Leo Richter est probablement aussi l’auteur de certaines des histoires de Gloire qui joue sur plusieurs niveaux de fiction. Richter dit d’ailleurs porter en lui ce projet d’un «roman sans personnage principal!» «Tu comprends?» dit-il à Elisabeth, «la composition, les recoupements, une ligne narrative mais pas de protagoniste, pas de héros traversant toute l’histoire». Une affirmation qui fait préciser à Daniel Kehlmann que «Leo Richter n’est pas l’auteur de Gloire, mais disons qu’il pourrait écrire un roman qui y ressemblerait beaucoup».
Jeux et plaisir
Tandis que Leo Richter souffre, Daniel Kehlmann semble s’être beaucoup amusé à composer son histoire en épisodes épars, s’offrant un puzzle littéraire tridimensionnel, qui mélange les personnages et les niveaux de réalité.
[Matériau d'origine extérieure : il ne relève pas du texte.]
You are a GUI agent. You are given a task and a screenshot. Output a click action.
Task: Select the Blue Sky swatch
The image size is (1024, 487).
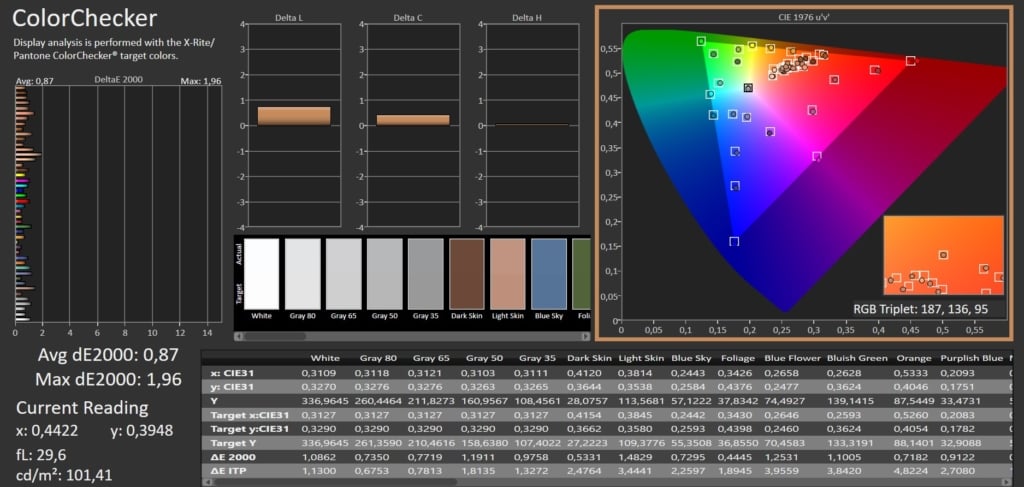click(x=549, y=274)
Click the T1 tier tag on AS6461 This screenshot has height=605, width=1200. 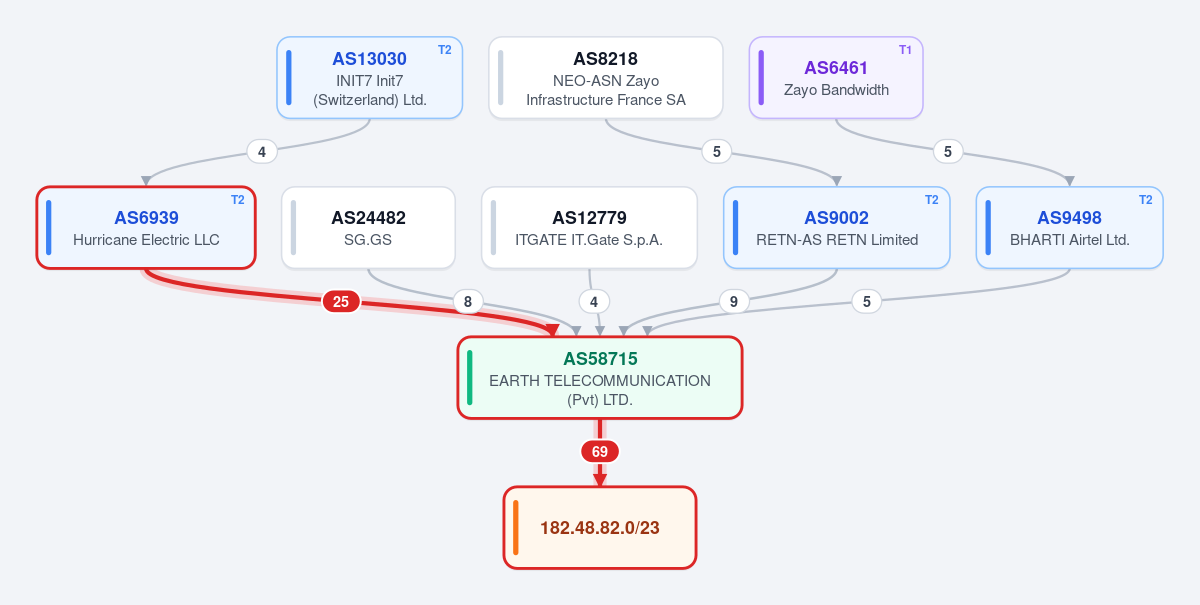click(x=905, y=50)
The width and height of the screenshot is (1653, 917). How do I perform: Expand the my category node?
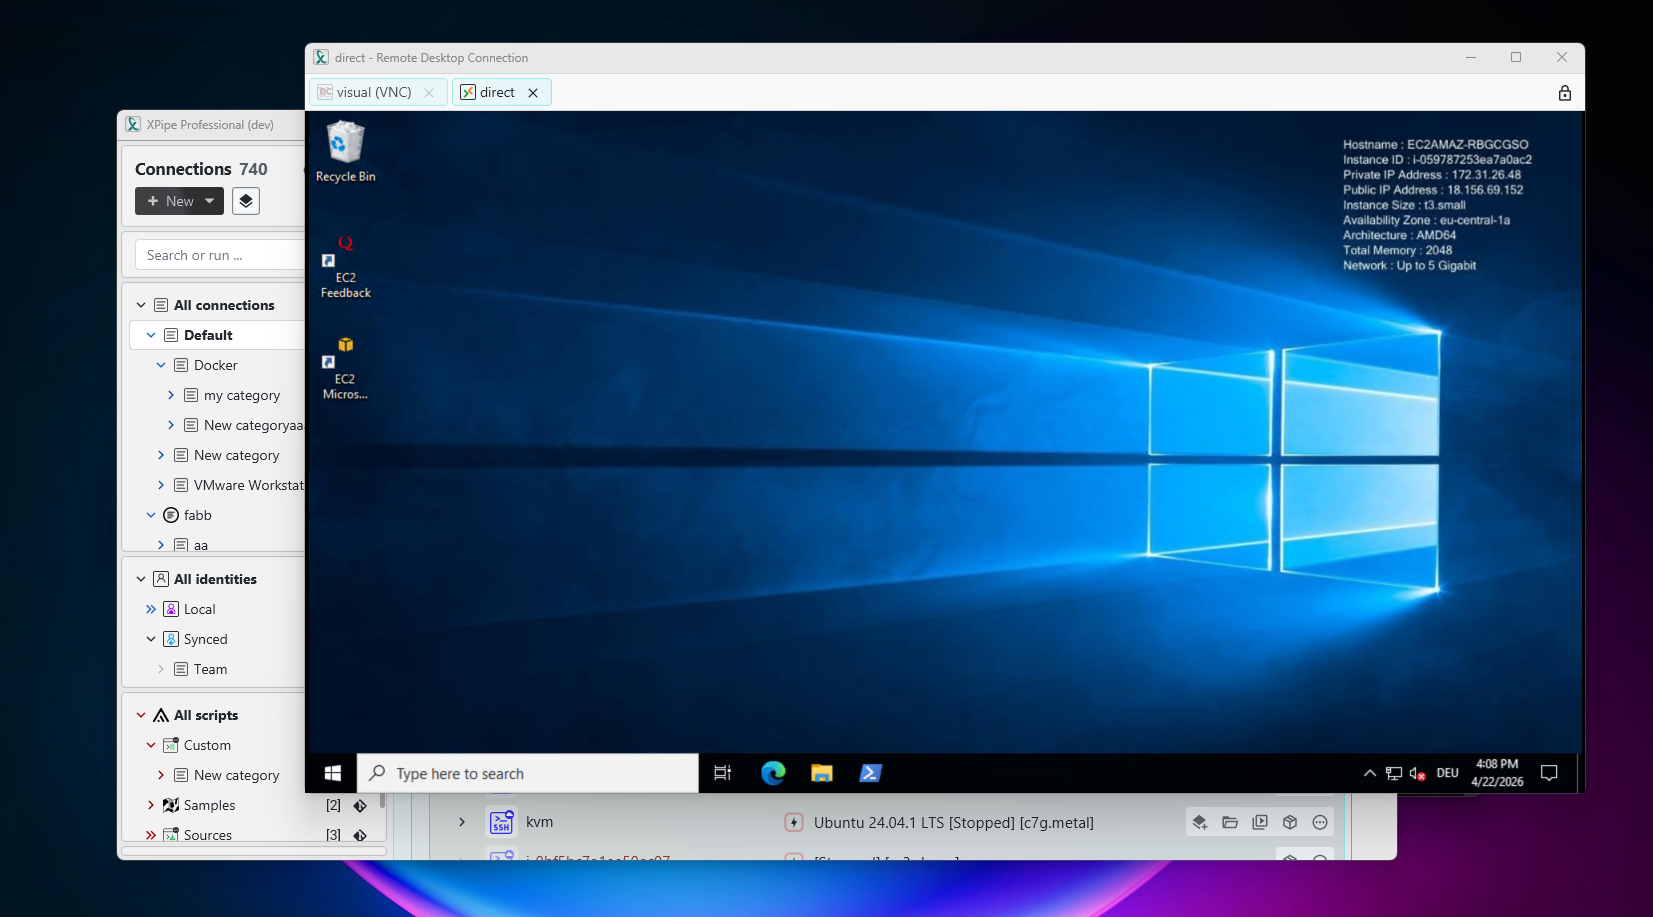[171, 395]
Il cite Borges, Nabokov au rang des inspirateurs, mais aussi des films lorsqu’il évoque la forme particulière de son roman: Magnolia de Paul Thomas Anderson, Babel d’Alejandro González Inárritu et Le Fantôme de la liberté de Luis Buñuel. Certes, son dispositif en miroir dénote un goût pour la complexité, mais Daniel Kehlmann évoque aussi le bonheur du jeu, lorsqu’il parle de son livre: «C’est quelque chose que nous aimons tous, je crois: chercher, trouver des liens entre des épisodes. L’idée peut sembler abstraite ou intellectuelle, mais moi je trouve qu’il y a simplement beaucoup de plaisir là-dedans.» Daniel Kehlmann raconte aussi, en brouillant ainsi les niveaux de fiction, nos doubles vies contemporaines, où le réel est sans cesse troué par d’autres réels – téléphoniques, virtuels – nous amenant à vivre des aventures à part, que ceux qui sont autour de nous n’imaginent pas.
Tout comme Humboldt arpentait le monde multipliant les expériences, Daniel Kehlmann semble s’être lancé dans une exploration de divers genres littéraires. Ses livres partagent le même ton distancié et burlesque, mais leur forme est changeante. «Il y a un joli mot allemand, Spieltrieb, qui décrit ce plaisir, cette volonté de jouer. Les sujets, les thèmes, se ressemblent, certains personnages aussi, mais j’essaye, pour chacun de mes livres, de trouver des techniques et des formes neuves. Ici, la forme courte de chaque histoire me permet aussi de me montrer beaucoup plus extrême que dans un roman. Par exemple dans l’histoire de Mollwitz, cet homme fanatique d’Internet et qui écrit comme un blogueur.»
Il y a dans le travail de Daniel Kehlmann un brio, une virtuosité qui pourrait sembler presque trop parfaite. Mais, malgré son sens de l’ironie, l’humanité n’est pas loin. Elle peut même être toute proche comme dans l’histoire de Rosalie, personnage malade, en route pour une euthanasie à Zurich et qui supplie son auteur, comme d’autres supplient Dieu, lui demandant de la sauver du grand plongeon… «Pour moi les idées sont importantes, dit ce philosophe de formation, mais la littérature ne doit pas se limiter aux idées, elle doit parler des gens.»